Why the Cadillac tax may be working as intended
When it comes to the Affordable Care Act, the Cadillac tax--which places a 40 percent tariff on individual plans that cost more than $10,200 a year and family plans that cost more than $27,500 starting in 2018--is one of the most controversial segments of the law.
But while Senate Republicans have filed legislation to repeal the tax, it's possible the provision may be working, reports Real Clear Politics.
During a labor agreement meeting between the United Auto Workers and Fiat Chrysler Automobiles this month, the union agreed to "find new areas of opportunity to reduce cost" if it's needed to stay below the tax threshold, even if that means charging higher deductibles, notes the article.
The union also proposed an unusual amount of labor-management collaboration to address rising healthcare costs, and "to explore innovative ways of improving the delivery of negotiated healthcare benefits in a manner that increases quality, lowers cost, produces less waste and provides better patient care."
So as Real Clear Politics points out, the Cadillac tax not only is working as intended, but also introducing a new urgency to rein in costs.
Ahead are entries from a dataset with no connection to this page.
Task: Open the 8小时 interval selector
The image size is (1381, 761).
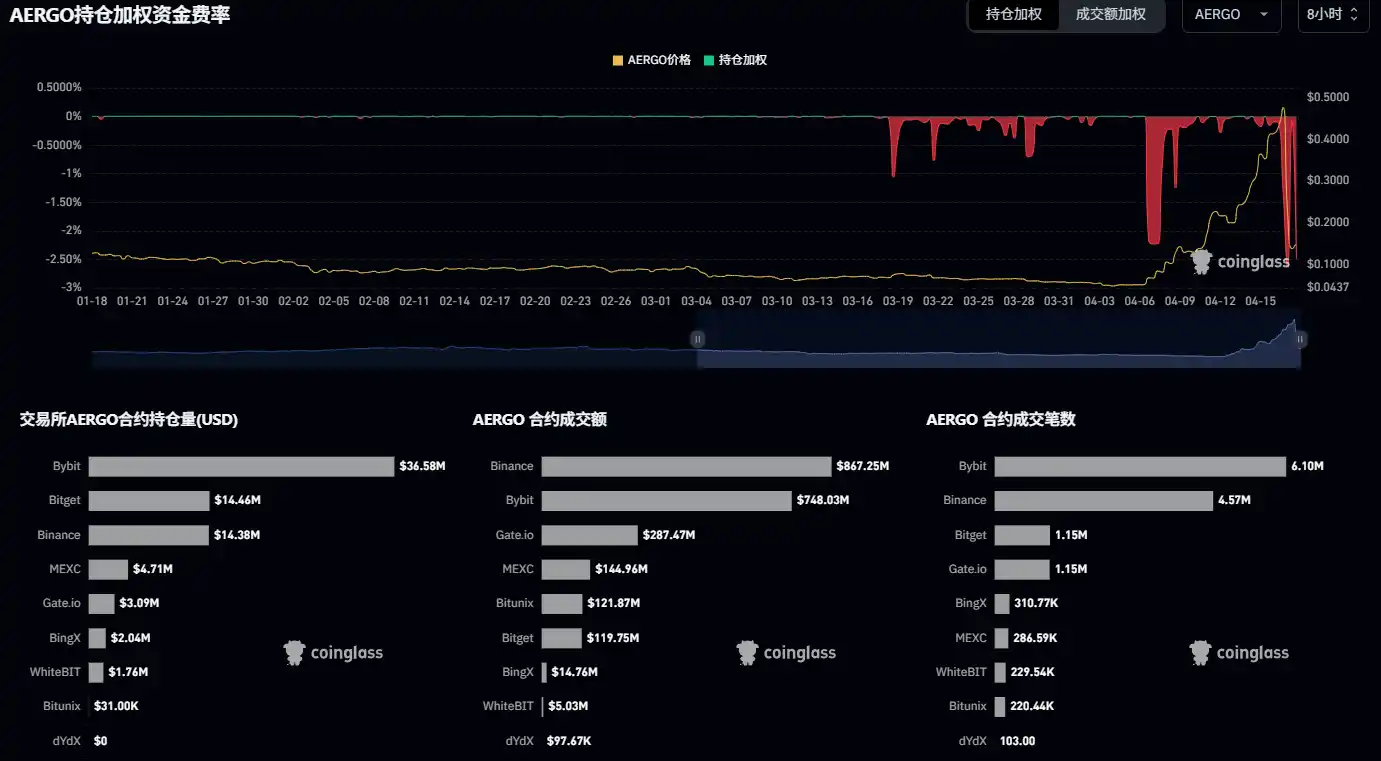Action: (x=1332, y=15)
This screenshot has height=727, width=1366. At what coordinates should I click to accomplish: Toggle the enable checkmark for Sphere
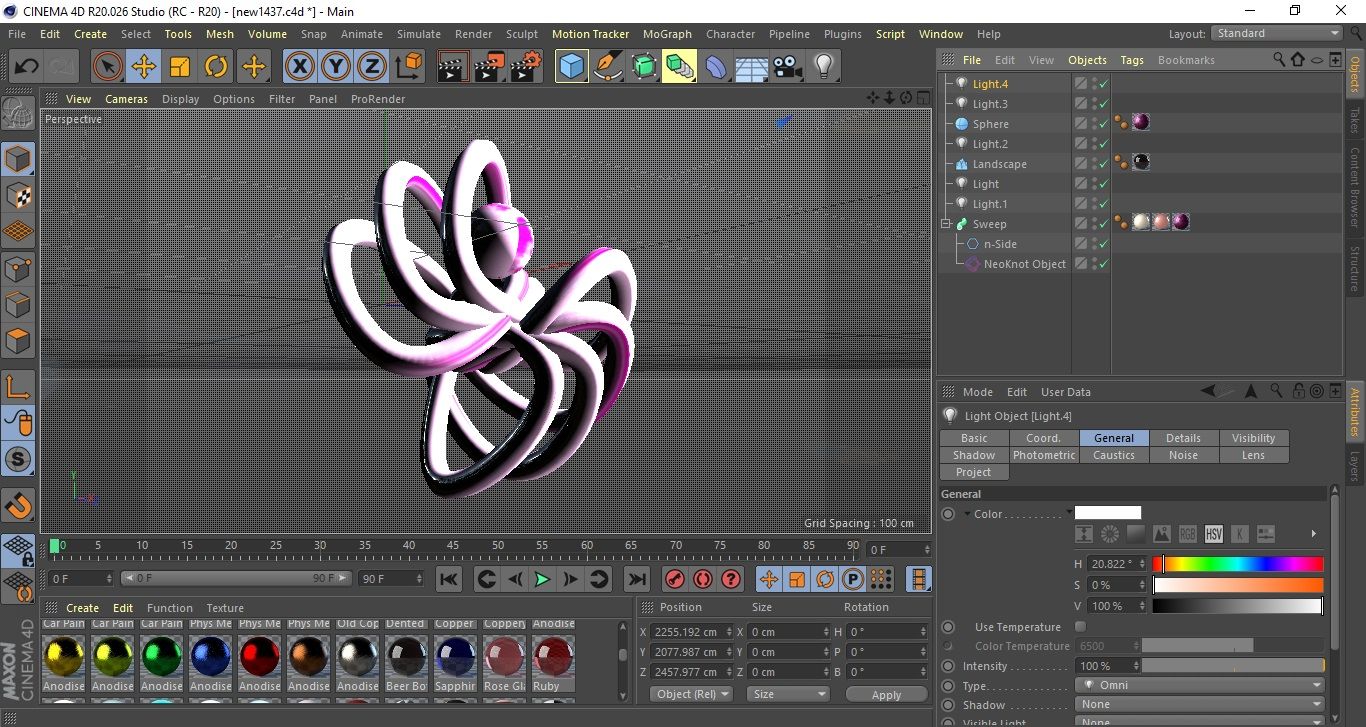click(x=1103, y=124)
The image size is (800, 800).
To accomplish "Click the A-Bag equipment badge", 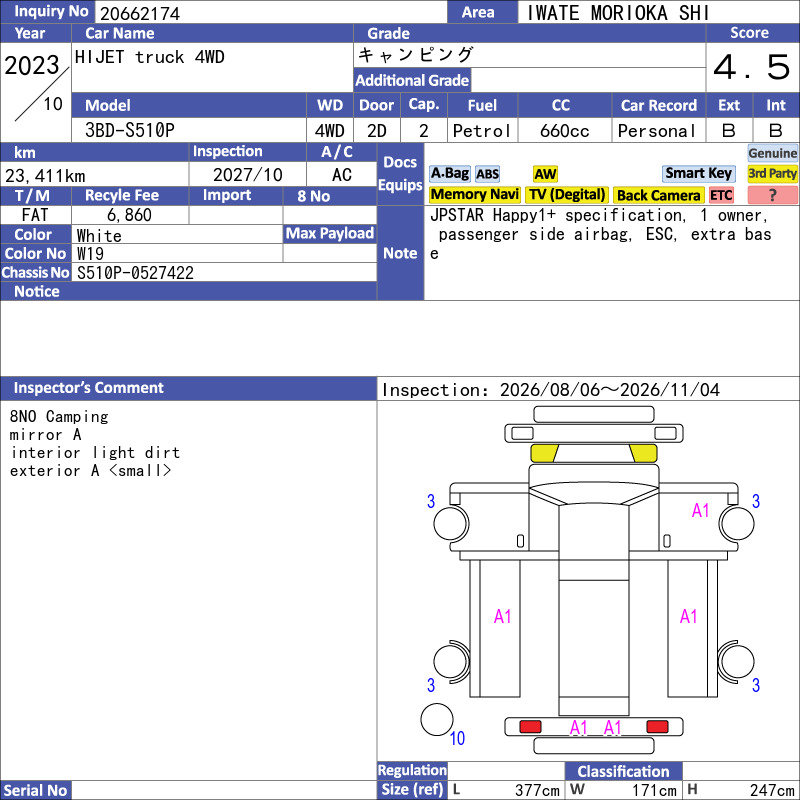I will pyautogui.click(x=449, y=174).
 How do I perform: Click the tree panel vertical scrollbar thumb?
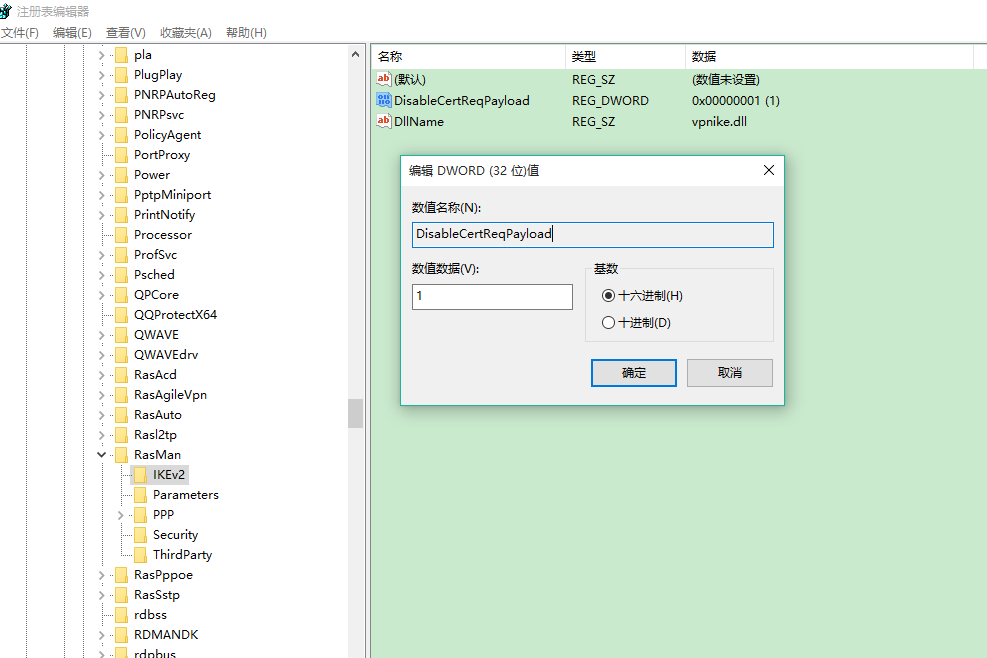[x=355, y=413]
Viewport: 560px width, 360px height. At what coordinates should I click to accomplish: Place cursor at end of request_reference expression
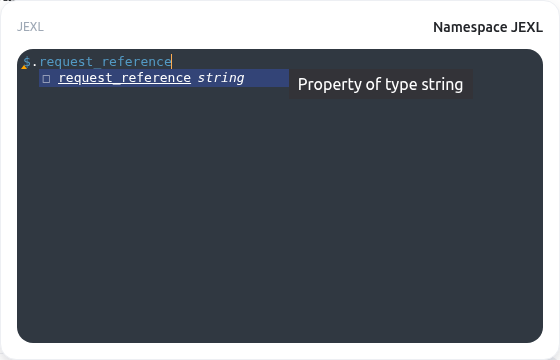coord(172,62)
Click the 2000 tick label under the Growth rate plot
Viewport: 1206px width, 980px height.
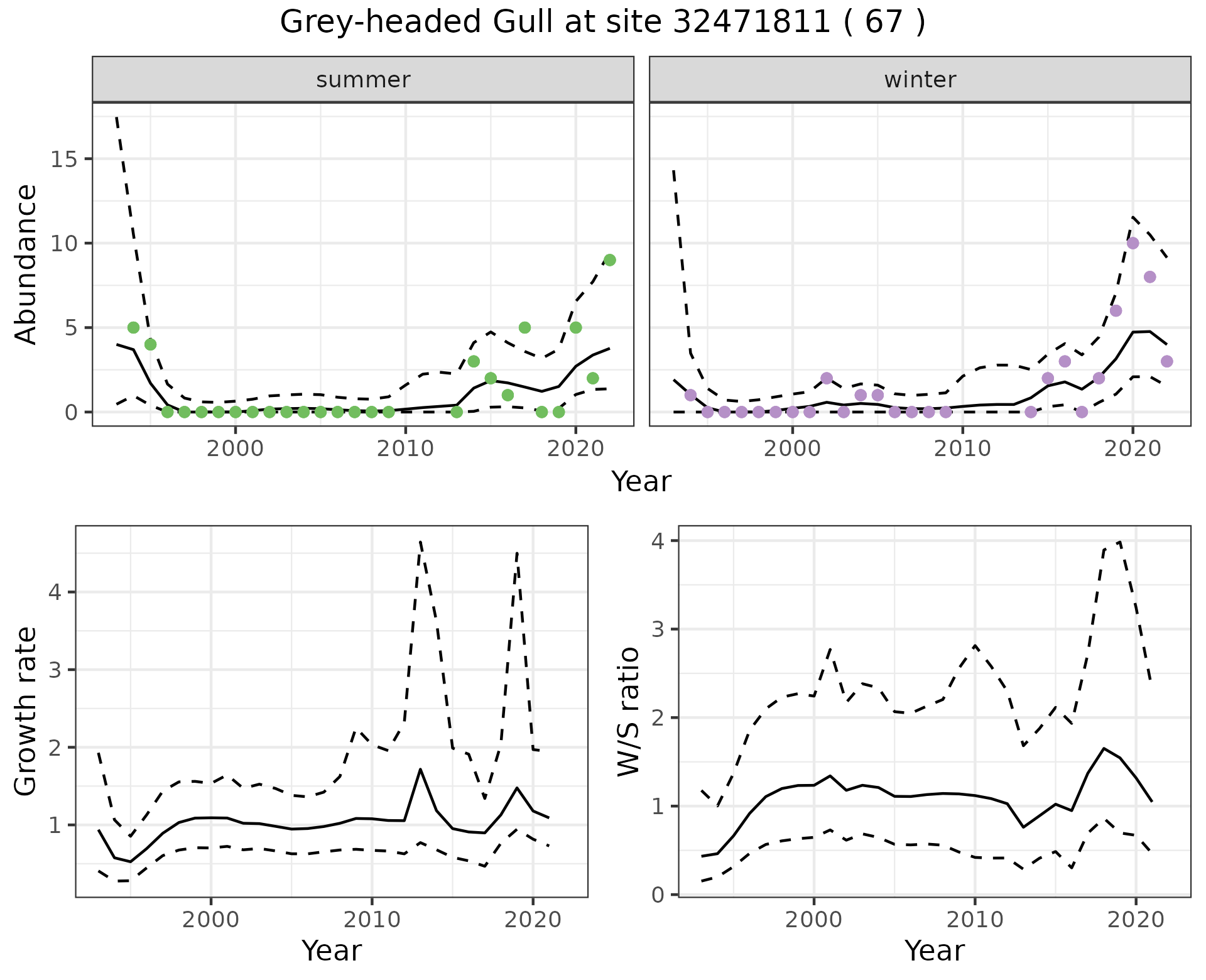[211, 920]
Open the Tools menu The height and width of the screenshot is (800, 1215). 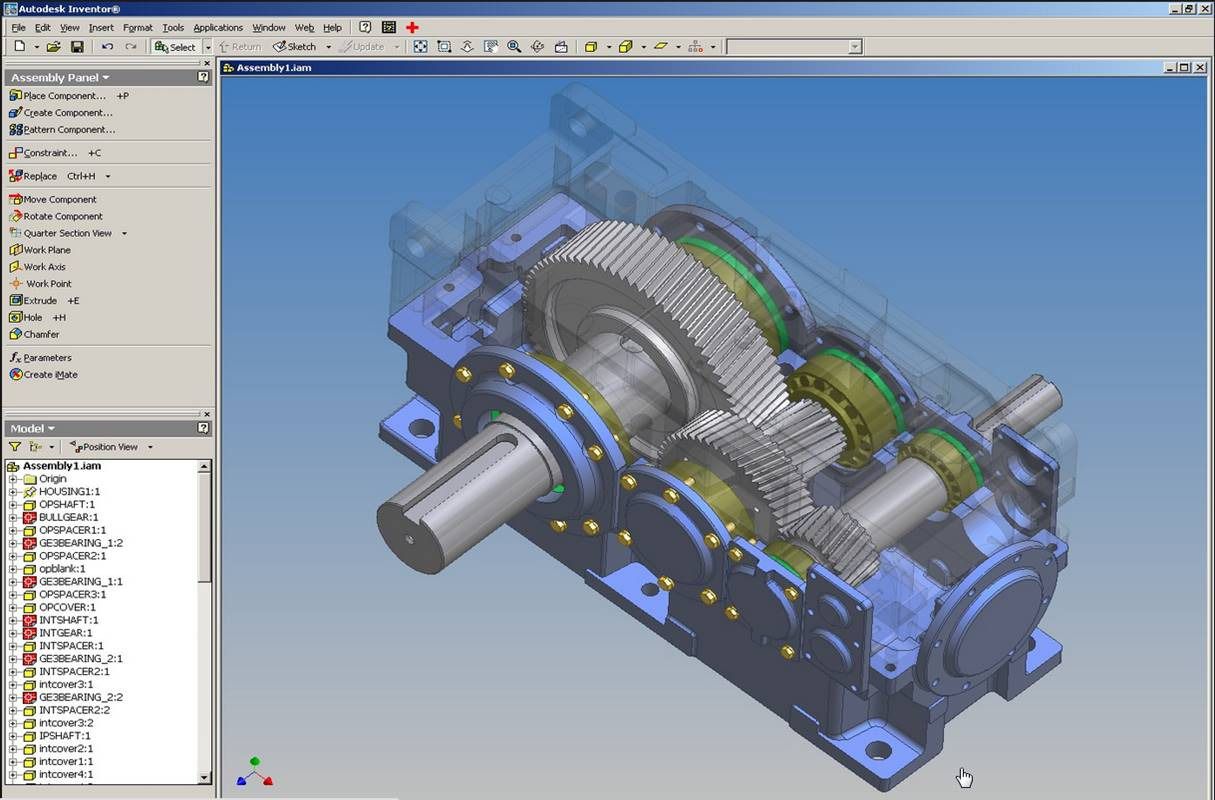tap(172, 27)
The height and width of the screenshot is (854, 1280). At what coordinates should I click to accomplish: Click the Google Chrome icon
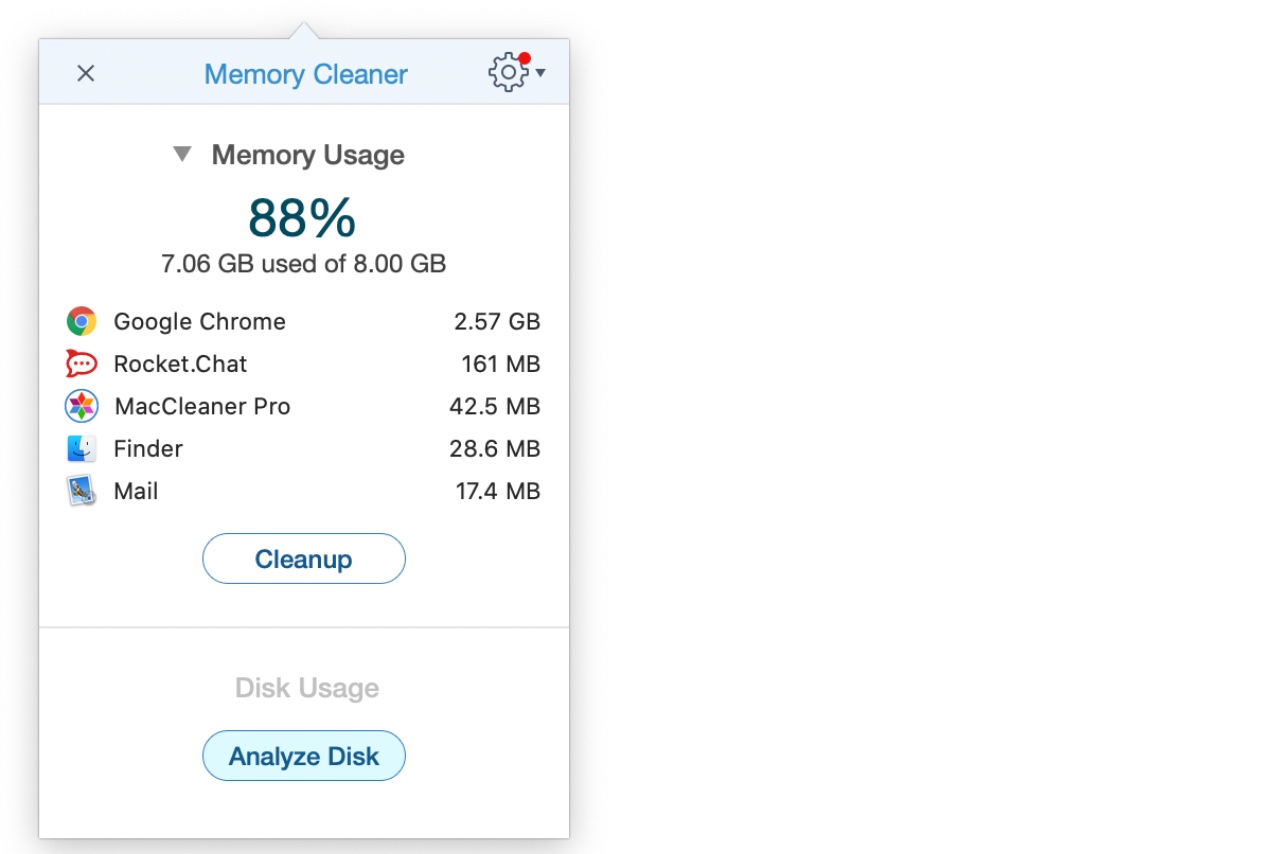[81, 321]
"The excise tax has gotten companies as well as employees and others who represent them, like unions, thinking, hey, we need to work together," Steve Wojcik, vice president for public policy at the National Business Group on Health, tells the publication. "The excise tax has brought this to the fore, a focal point for action."
Still, the tax has plenty of opponents, many of which have organized into a group called the Alliance to Fight the 40, which aims to drum up support for the provision's repeal. Health insurer Cigna is among the group's members.